Erdoğan yönetimine ABD’de ‘strateji danışmanlık’ şirketi

Yayın tarihi: 19 Şubat 2021 Cuma 12:18 am - Güncelleme: 19 Şubat 2021 Cuma 12:19 am

Yılmaz Polat

Erdoğan yönetimi, S-400 Rus füze sistemine misilleme olarak Türkiye’nin programdan çıkarıldığı F-35 savaş uçaklarıyla ilgili sorunu çözmek için Biden Yönetimi nezdinde lobi yapacak bir ‘strateji danışmanlık’ şirketi kiraladı.

AKP Hükümeti, F-35 sorununu çözmek amacıyla ‘ stratejik ve hukuki’ danışmanlık hizmeti veren ‘Arnold and Porter’ adlı şirketle anlaştı.

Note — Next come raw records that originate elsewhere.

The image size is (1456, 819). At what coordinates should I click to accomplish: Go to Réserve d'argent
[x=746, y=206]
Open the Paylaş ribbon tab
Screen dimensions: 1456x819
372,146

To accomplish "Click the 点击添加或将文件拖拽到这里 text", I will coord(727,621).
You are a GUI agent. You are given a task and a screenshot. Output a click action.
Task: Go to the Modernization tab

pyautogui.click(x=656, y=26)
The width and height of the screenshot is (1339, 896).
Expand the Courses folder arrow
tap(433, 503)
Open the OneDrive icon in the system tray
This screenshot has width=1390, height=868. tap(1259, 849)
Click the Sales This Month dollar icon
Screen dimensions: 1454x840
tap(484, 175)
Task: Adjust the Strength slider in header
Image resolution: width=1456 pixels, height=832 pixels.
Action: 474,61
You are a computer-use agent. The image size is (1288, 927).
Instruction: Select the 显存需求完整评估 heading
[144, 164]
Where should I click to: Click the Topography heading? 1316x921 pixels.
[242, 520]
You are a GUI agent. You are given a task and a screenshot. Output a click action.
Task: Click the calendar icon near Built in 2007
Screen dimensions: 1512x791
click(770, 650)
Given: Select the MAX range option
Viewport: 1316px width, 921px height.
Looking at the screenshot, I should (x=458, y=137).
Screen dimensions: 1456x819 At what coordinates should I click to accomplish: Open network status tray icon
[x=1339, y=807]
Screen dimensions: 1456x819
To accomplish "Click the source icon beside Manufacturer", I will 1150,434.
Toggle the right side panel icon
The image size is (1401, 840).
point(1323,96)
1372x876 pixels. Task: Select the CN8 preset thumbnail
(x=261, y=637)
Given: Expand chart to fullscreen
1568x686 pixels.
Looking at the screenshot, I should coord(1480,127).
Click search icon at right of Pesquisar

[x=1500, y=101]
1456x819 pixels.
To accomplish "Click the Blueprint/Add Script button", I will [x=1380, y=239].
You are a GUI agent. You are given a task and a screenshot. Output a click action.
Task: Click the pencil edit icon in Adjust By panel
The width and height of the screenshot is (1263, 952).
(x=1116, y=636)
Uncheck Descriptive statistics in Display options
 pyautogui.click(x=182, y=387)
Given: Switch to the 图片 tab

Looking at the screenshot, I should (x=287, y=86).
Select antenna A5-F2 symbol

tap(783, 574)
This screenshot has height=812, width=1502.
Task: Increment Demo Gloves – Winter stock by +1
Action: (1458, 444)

AKP Yönetimini finansal konularda da temsil eden Arnold and Porter, kısa adı ‘SSTEK’ olan ‘Savunma Sanayi Teknolojileri AŞ’ ( Savunma Sanayii Başkanlığı kuruluşu) kurumuyla 6 ay için 750 bin dolara anlaşma imzaladı.

Anlaşmayı Arnold and Porter adına Miomir Zuzul ( eski bir diplomat) ve Raul Herrera (hukukçu) SSTEK adına da Hüsnü Demircan ve Harum Çiçek imzaladı.

https://efile.fara.gov/docs/1750-Exhibit-AB-20210216-35.pdf

Anlaşmaya göre şirket, Savunma Sanayii Başkanlığına F-35 programı içinde kalması için ‘ jeopolitik ve ticari faktörleri dikkate alarak’ strateji konusunda tavsiyelerde bulunacak.

Türkiye S-400 Rus füze sistemi nedeniyle Başkan Trump F-35 savaş uçakları projesinden çıkarılmıştı.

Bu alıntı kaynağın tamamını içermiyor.